Go through the records and show each line where the word "agent" occurs.
_ _ _
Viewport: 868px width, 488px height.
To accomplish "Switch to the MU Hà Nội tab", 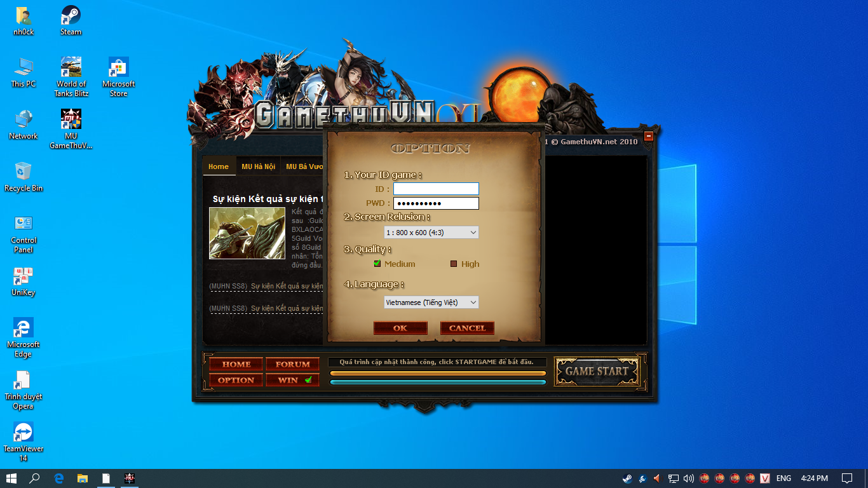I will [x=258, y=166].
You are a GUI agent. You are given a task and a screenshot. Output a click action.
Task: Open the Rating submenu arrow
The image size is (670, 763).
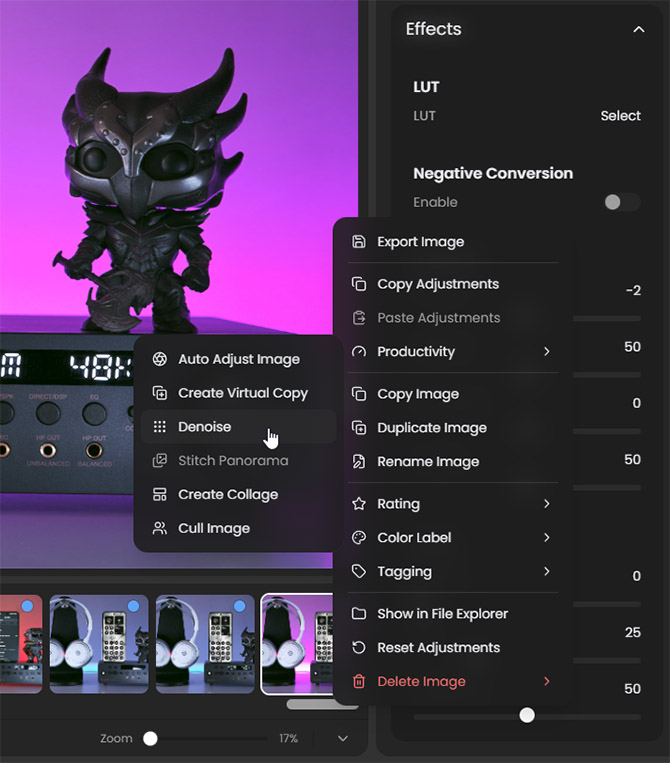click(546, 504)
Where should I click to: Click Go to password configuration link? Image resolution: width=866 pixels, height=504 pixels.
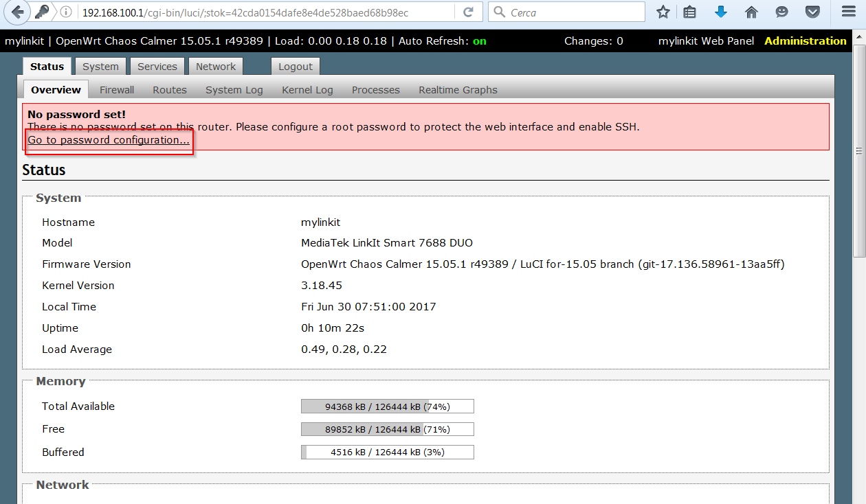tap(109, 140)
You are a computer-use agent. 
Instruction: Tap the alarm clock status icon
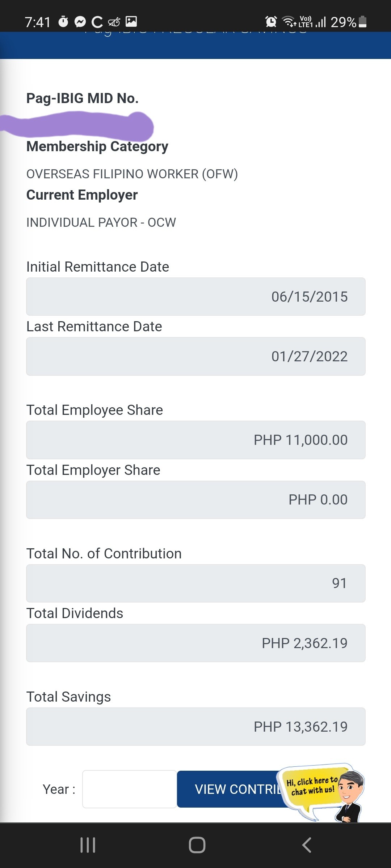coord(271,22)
_ _ _
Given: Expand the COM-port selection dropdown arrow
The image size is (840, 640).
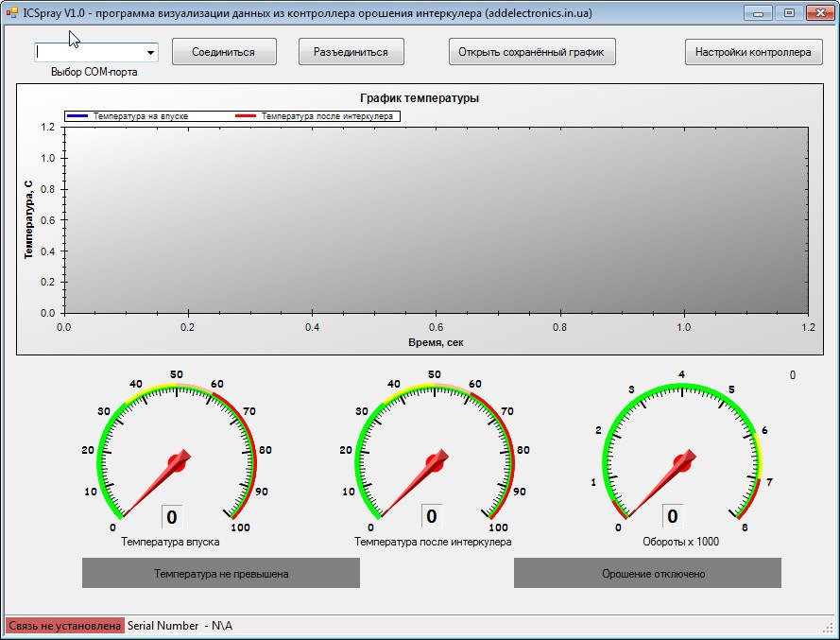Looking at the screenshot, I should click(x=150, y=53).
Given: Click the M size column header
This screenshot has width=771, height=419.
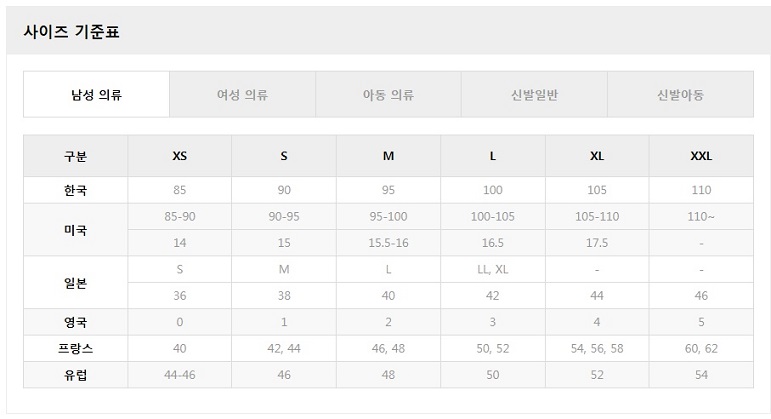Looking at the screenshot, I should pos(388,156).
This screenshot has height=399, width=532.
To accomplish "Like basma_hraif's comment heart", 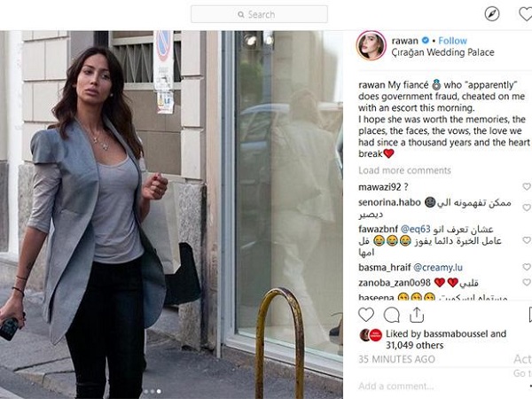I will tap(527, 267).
_ _ _
RESULT:
You are a GUI agent. You are given a task and a screenshot. Output a click action.
You are a computer-use agent. 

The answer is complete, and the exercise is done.